**Problem 1**
In the passage on CT assessment of retropharyngeal lymph nodes, above what size was a node considered positive for metastatic disease?
**Problem 2**
Extract from the retropharyngeal lymph node passage the stretch from "The CT scans" through "during the study.", copying it word for word.
**Problem 3**
Extend the passage on CT assessment of retropharyngeal lymph nodes, picking up after its final sentence.

**Document passage**
The CT scans used in this study were axial CT scans, with contrast taken at 5-mm intervals from the base of the skull to the clavicle. Where dental artifact was a problem, the area in question was rescanned with the CT gantry reoriented to minimize interference. Retropharyngeal lymph nodes were evaluated using criteria similar to those used elsewhere in the neck. A node was considered positive for metastatic disease if it was larger than 8 mm, contained abnormal density or enhancement (Figure 1), or was significantly assymetric with respect to the contralateral side.7
Thirty-seven patients underwent RPN sampling during the study.
Eight patients had a history of head and neck squamous cell carcinoma, 6 were being treated for a second primary tumor, and 2 had recurrence of their disease. Ten patients had a history of head and neck radiation therapy. One patient underwent a magnetic resonance imaging scan rather than a CT scan and was excluded from the study. Seven CT scans were unavailable for review by the radiologist, leaving 29 patients in the study group. The mean patient age was 59.8 years (range, 31-84 years). Six patients (21%) were women, and 23 (79%) were men.

**Exercise data**
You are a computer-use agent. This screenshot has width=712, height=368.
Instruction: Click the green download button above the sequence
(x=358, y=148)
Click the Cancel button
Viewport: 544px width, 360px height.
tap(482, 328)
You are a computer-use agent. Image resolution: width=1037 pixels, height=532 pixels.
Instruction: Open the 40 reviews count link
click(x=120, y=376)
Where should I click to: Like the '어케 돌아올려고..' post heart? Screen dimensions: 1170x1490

**Answer area 1**
Larger than 8 mm.

**Answer area 2**
The CT scans used in this study were axial CT scans, with contrast taken at 5-mm intervals from the base of the skull to the clavicle. Where dental artifact was a problem, the area in question was rescanned with the CT gantry reoriented to minimize interference. Retropharyngeal lymph nodes were evaluated using criteria similar to those used elsewhere in the neck. A node was considered positive for metastatic disease if it was larger than 8 mm, contained abnormal density or enhancement (Figure 1), or was significantly assymetric with respect to the contralateral side.7
Thirty-seven patients underwent RPN sampling during the study.

**Answer area 3**
Retropharyngeal node tissue was confirmed histologically in 25 of these 29 patients. The average number of nodes obtained was 1.4 (range, 0-4 nodes). The number of nodes recovered in patients with a history of radiation therapy was similar to the number recovered in those without a history. The specimens from those without lymphatic tissue contained only fibroadipose tissue in 3 cases and nerve ganglion in 1. The ganglion tissue may have been a segment of the superior sympathetic ganglion removed inadvertently. The absence of nodal tissue was not considered a failure of the RPN operation, as in each case the entire area containing the RPN chain/pad had been dissected and the tissue removed. Rather, the absence of nodal tissue in some cases is believed to be consistent with the regression of RPNs that has been reported in some adults.1
Of these 29 patients, 3 had CT scans that were not interpretable by the radiologist due to technical factors, 2 because of excessive dental artifact and 1 because of a lack of intravenous contrast. The remaining 26 patients formed the final study group.
The locations of the primary tumors are as follows:
Most tumors (19 [73%]) were located in the oropharynx, 5 (19%) were located in the posterior aspect of the oral cavity, and 2 (8%) were arising from the laryngopharynx. The clinical staging of these tumors is shown in Table 1. Most patients had stage IV disease. The surgical approaches used included mandibular osteotomy in 17 patients (65%), composite resection in 7 (27%), and laryngopharyngectomy in 2 (8%).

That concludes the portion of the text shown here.